→ **About this task**: Word for word, restate the lines from the start of the data below through the line containing "The width and height of the screenshot is (2018, 1328).".

─── Excerpted records ───

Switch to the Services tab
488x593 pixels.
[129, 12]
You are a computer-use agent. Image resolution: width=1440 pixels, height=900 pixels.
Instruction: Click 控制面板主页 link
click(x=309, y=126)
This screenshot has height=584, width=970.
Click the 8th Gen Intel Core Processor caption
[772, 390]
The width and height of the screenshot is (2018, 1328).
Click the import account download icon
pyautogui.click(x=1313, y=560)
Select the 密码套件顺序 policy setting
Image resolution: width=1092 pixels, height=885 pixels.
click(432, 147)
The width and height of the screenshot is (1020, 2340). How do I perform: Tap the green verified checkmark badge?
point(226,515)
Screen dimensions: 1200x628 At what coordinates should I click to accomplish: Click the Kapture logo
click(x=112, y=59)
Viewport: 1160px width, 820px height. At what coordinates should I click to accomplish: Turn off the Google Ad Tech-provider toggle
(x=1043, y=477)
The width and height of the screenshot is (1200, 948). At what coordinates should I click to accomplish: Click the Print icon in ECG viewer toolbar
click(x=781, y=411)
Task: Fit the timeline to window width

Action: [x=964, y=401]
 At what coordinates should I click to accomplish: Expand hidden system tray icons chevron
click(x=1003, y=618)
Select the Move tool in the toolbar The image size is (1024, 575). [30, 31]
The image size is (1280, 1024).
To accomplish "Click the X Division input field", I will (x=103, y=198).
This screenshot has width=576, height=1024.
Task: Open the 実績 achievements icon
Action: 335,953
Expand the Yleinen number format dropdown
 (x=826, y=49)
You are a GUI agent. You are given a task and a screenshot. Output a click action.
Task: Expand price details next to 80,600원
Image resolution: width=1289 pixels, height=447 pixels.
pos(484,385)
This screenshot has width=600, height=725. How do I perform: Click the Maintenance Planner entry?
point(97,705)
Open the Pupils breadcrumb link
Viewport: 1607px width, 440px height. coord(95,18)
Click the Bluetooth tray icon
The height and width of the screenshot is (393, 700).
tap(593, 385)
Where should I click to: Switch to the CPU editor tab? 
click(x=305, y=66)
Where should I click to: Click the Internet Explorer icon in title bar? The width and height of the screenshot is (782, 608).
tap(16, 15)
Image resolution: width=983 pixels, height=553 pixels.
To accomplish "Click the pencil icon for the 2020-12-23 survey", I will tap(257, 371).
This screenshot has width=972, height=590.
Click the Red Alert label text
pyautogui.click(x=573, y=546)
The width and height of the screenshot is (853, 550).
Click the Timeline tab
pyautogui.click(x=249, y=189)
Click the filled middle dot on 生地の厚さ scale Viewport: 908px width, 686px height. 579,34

───

→ **Finished exercise**:
Switch to the Services tab
488x593 pixels.
[129, 12]
You are a computer-use agent. Image resolution: width=1440 pixels, height=900 pixels.
Instruction: Click 控制面板主页 link
click(x=309, y=126)
This screenshot has height=584, width=970.
Click the 8th Gen Intel Core Processor caption
[772, 390]
The width and height of the screenshot is (2018, 1328).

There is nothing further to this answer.